Daisy looked at Nora and Soraya for help, but they were just standing there, staring.
“Try it on! You have the play coming up. The kids are so excited!”
“Yeah. True. I . . . I do.”
What did this bright, sparkly woman see in Jonathan? It had been easy for Daisy to make Amberly a caricature in her head the few times they’d seen each other, but this interaction was nothing like she’d ever imagined.
“I’m Amberly,” she said, looking at Soraya and Nora.
Soraya smiled. “Nice to meet you.”
Nora said nothing. Her disapproval was rock steady, and no amount of smiling from Amberly would fix it. Daisy did like that about Nora.
Though Amberly didn’t notice it.
“Oh, Daisy, they have a green skirt I think you should try. Or they used to always keep it in stock. Come here.”
Daisy could tell Amberly no, but this was the kind of out-of-body experience not even drugs could provide, so she gestured to Soraya and Nora to keep shopping while she went to the opposite side of the boutique with Amberly.
Amberly’s smile faltered. “Um. I’m . . . I do want to show you a skirt. But I also just wanted to say, I know things are weird between us.”
Daisy blinked but said nothing.
“I don’t want them to be,” Amberly continued. “Your kids are so great. They love you so much. Whenever Jonathan says negative things about you, I shut it down. I know you guys weren’t happy together, but I can tell that you’re really great because of how the kids talk about you.”
Daisy’s head was spinning. For the first time, she wondered if Amberly didn’t know she was the reason their marriage had broken up.
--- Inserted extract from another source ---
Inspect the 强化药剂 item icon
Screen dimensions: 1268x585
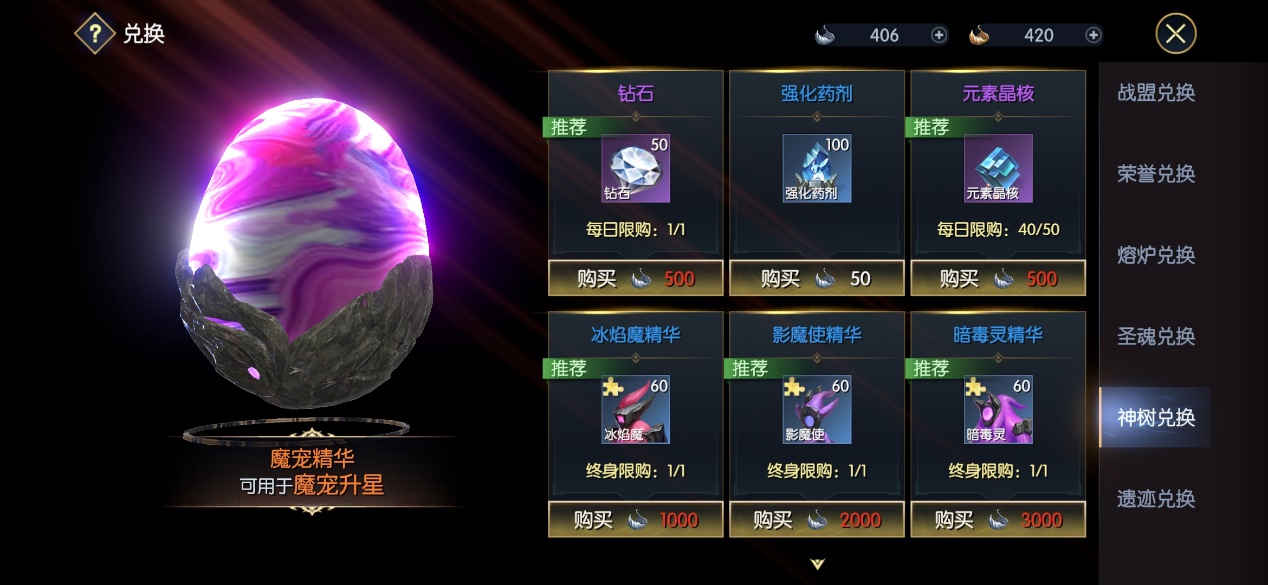(x=817, y=168)
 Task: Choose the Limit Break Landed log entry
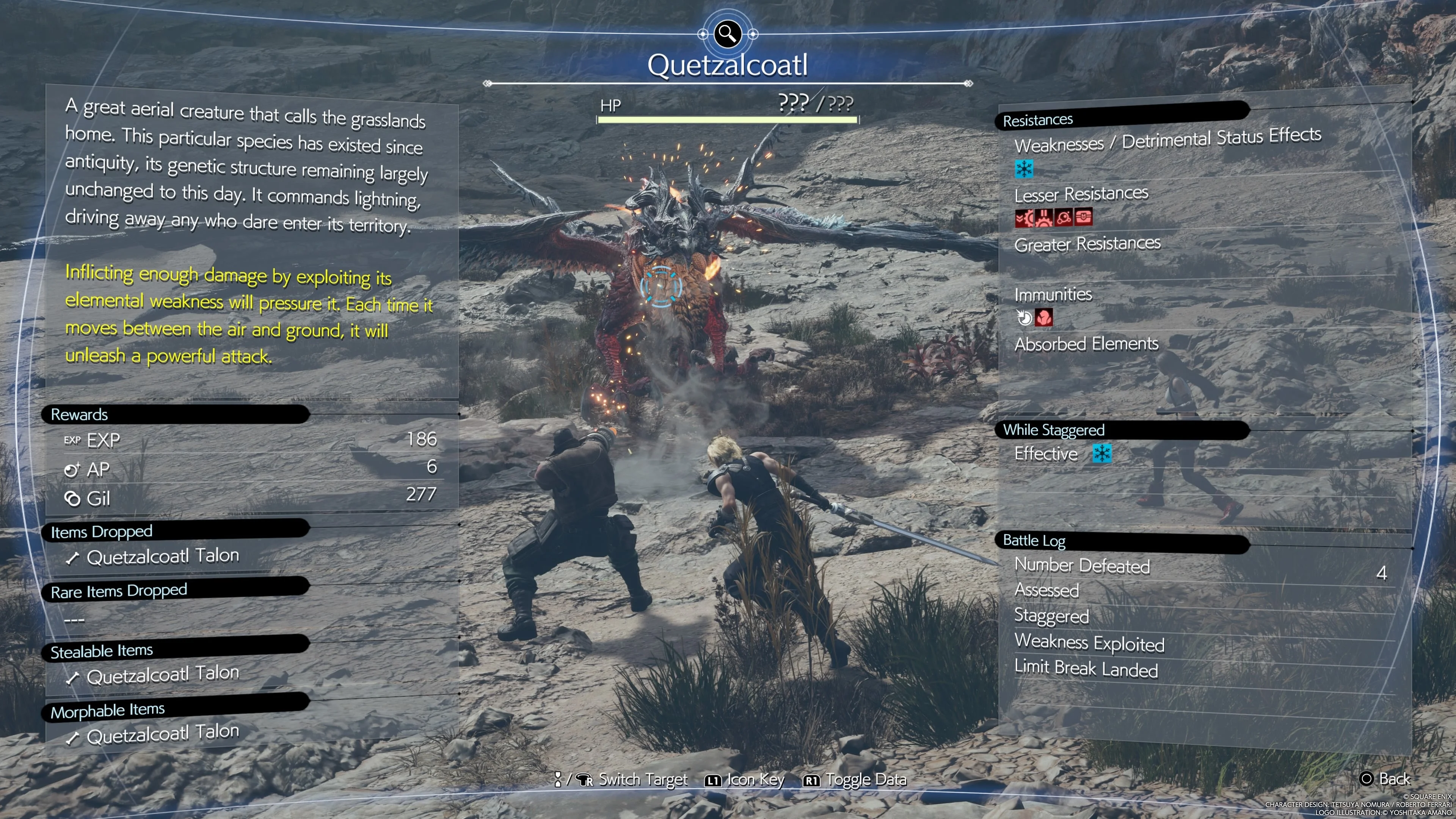1086,668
Is she? The marriage was really over when he was open to having an affair. You finding out about her was the catalyst. But it isn’t her fault.
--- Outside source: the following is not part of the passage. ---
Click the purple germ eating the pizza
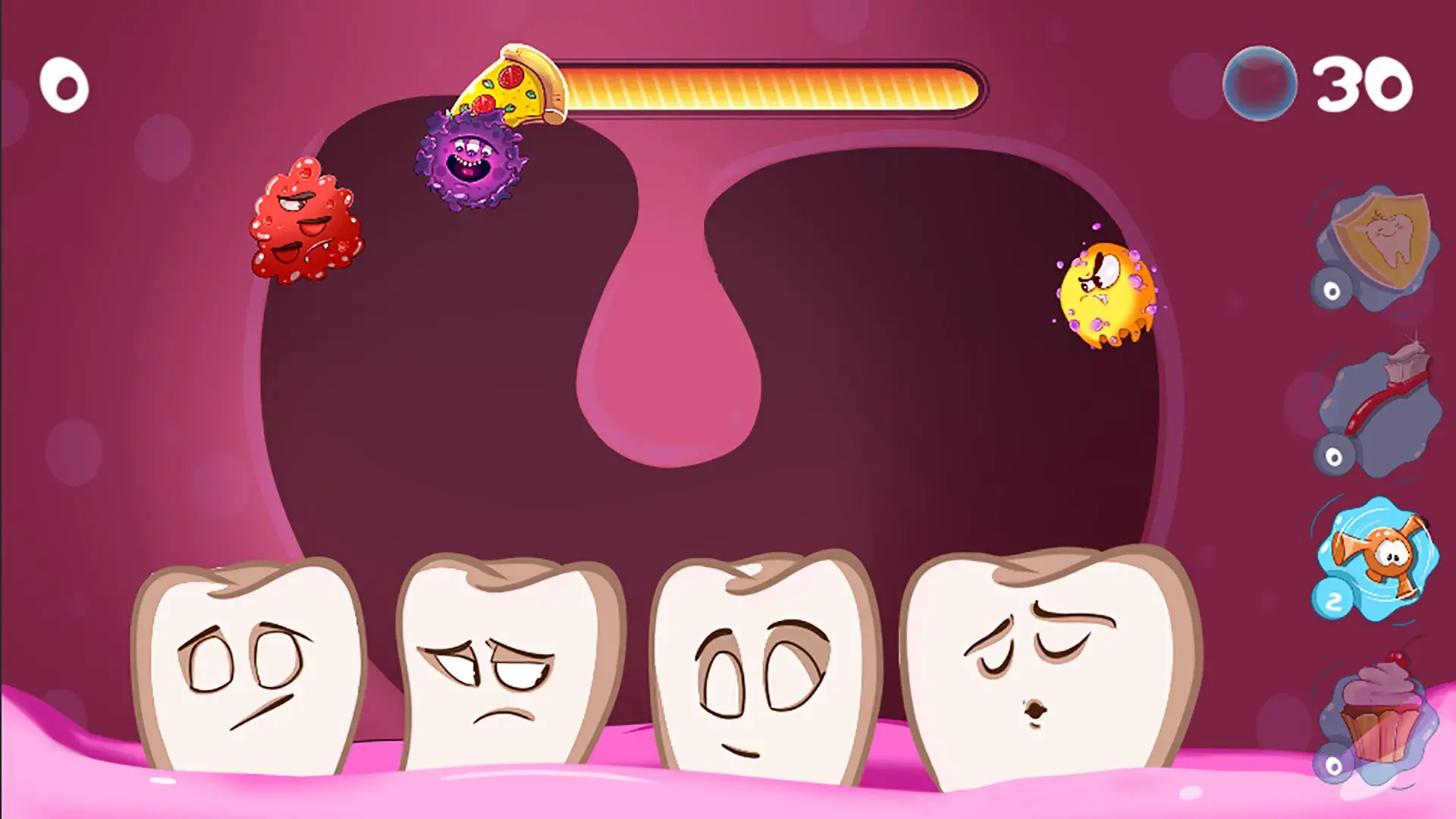Screen dimensions: 1456x819 point(470,159)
That thought seemed so reasonable while she stood there looking at Amberly.
Who was a person and not a symbol of anything.
“Well. Thanks.”
“Women need to lift up other women.” Amberly took a skirt off the rack and handed it to Daisy.
Daisy cleared her throat. “Yeah. They do.”
As she walked to the fitting room, Soraya was just coming out in the powder-blue dress. “Damn,” Nora said. “You are built like a brick shit-chapel, my friend.”
Soraya looked both embarrassed and pleased. “You think he’ll like it?”
“I think it will look amazing on his bedroom floor.”
“I’m not going to sleep with him on the first date.”
“Sure,” Nora said. “But you could.”
Soraya looked at herself in the mirror, and her lips twitched. “Well. Yeah. I could.”
“You can do whatever you want.”
Daisy looked behind her and saw Amberly ducking out of the store, giving her one final wave.
Soraya could do whatever she wanted.
So could Daisy.
Amberly couldn’t, though. Amberly, who was too sweet for Jonathan and was now engaged to him.
Daisy suddenly felt pity for a woman she would have called her nemesis only ten minutes ago.
It was helpful to remember who the real enemy was. It certainly wasn’t the twenty-five-year-old saddled with Jonathan and all his nonsense.
“I want to go try on that orange dress after I try these on,” Daisy said.
“In the nightmare store?” Nora asked.
Daisy smiled. “Yes.”
“Why, are you feeling too good and you need to make yourself cry?”
She laughed at Nora’s drama. “No. Because I can do whatever I want.”